Chris Rattue is a sports columnist for the New Zealand Herald.

Chris Rattue: Anton Lienert-Brown has it all

Anton Lienert-Brown of the All Blacks. Photo / Getty
Anton Lienert-Brown of the All Blacks. Photo / Getty

And they say there are no surprise selections in rugby anymore.

To that you can answer Anton Lienert-Brown, who is the most extraordinary All Black plug-in for quite some time.

Not even the selectors - who rarely miss a trick these days - seemed to know what they had on their hands. He wasn't exactly first in the queue.

The 21-year-old is opening up the midfield to possibilities which began to die in days when players scraped a living by scraping loot out of their boots and weren't fit enough to shut down the gifted ones.

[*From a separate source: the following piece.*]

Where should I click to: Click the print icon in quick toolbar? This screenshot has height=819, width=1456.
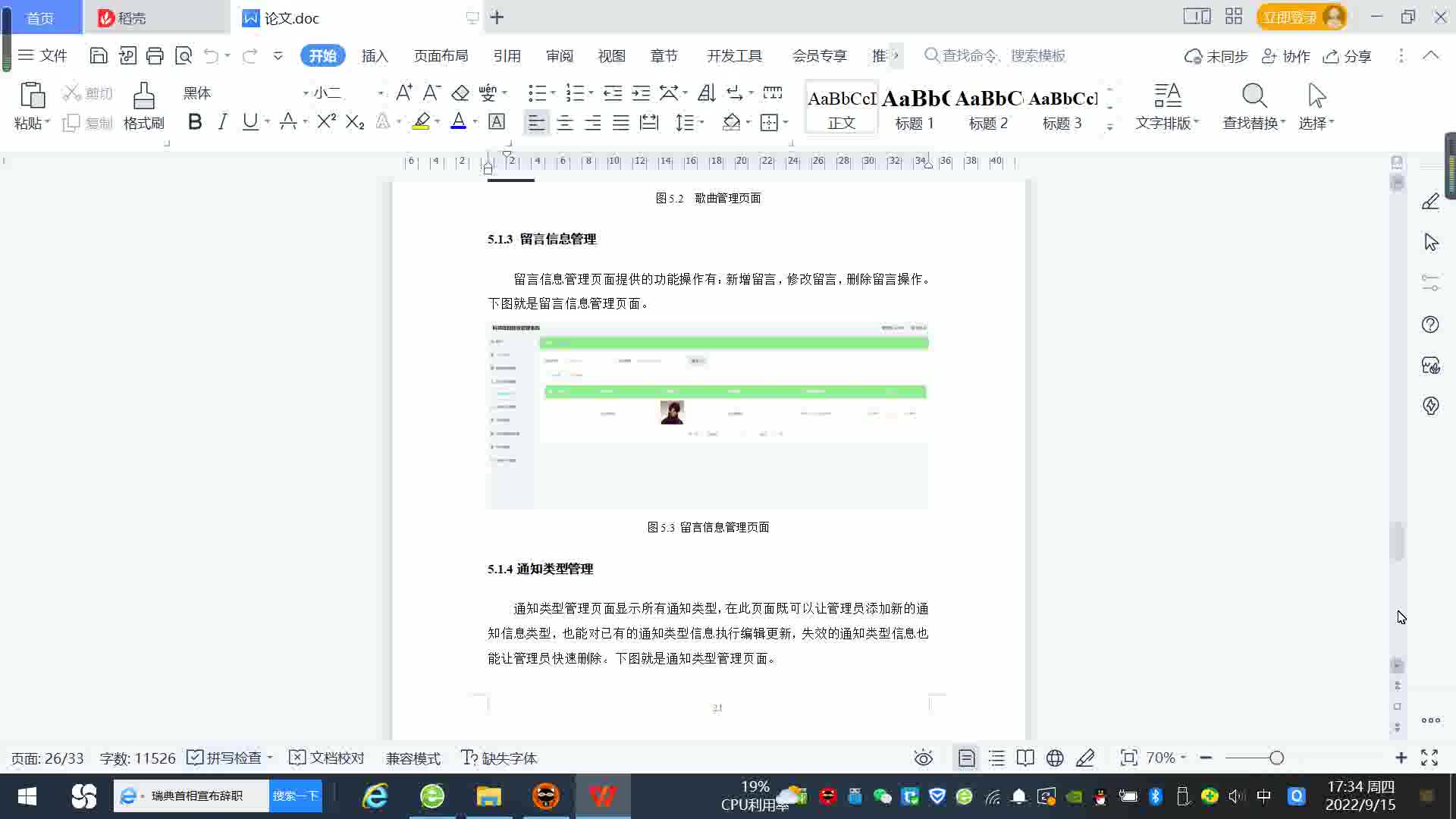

Lienert-Brown shone against Italy, his main man-of-the-match challenger being that most inventive of props - yes props - Wyatt Crockett.

When in Rome, please don't do what the Romans do when it comes to rugby.

The rugby team representing the country famed for its clever defending in football was as subtle and accurate as a wrecking ball operated by Donald J.

Trump.

They hoofed the ball away and hoped like hell, and quite wrongly, that it wouldn't come back with interest from the world's top ranked team.

The most interest, in terms of class, came via Lienert-Brown's finest moments. His arrival on the test scene came with virtually no fanfare. There was far more excitement around Malakai Fekitoa's elevation two years ago, but unfortunately for the Highlander he is already looking like yesterday's man compared to the Chiefs' wunderkind.

Clever passes. Clever kicks. Or just plain clever. Lienert-Brown has it all. His set up of the Waisake Naholo try at the Stadio Olimpico looked kind of simple, and yet who else is doing this sort of thing, a bit of drift and little in-pass opening up a perfect gap. He took out two defenders brilliantly before unleashing his trademark offload for Dagg's try.

Lienert-Brown is a magician building an aura which might one day rival those of old legends of the backline, like JB Smith or George Nepia. His best moves feel like gifts from the old days, and ones which can't be quantified by rugby's descent into analysis by numbers.

Test midfields are stacked with quasi loose forwards and a sad lack of imagination. Conrad Smith ruled there with a long stride, relentless team ethos and a sharp mind, but Lienert-Brown has subtle skills. It's like discovering a Rembrandt hanging in the local library.

The only question now is whether he is a No. 12 or a No. 13. I suspect, long term, it is second five-eighths, because Steve Hansen will already be eyeing Rieko Ioane at centre.

The rise of Ryan Crotty and the potential rise of Sonny Bill Williams from the sick ward complicates things, so Lienert-Brown will probably find himself at centre in the short term.

Wherever, it is a wonderful prospect. Despite problems handling Israel Folau, he is by reputation a good defender, so absolutely everything is in place. He'll need it, because he will already be a marked man.

More than anything, Lienert-Brown is a joy to watch and has produced something special, that works, in almost every test he has played. He doesn't overplay his best moves either.

He might appear different to the following players, but reminds me of their class - the likes of Tim Horan, Bruce Robertson, Mike Gibson, Phillipe Sella. Seriously. And he has a lot less room to work with than that lot had. Okay, the danger is over-selling his potential. But I can't help it.

As for the skilful Crockett, he is a bench regular who epitomises a team ethos. He is forever the bridesmaid who can outshine the bride.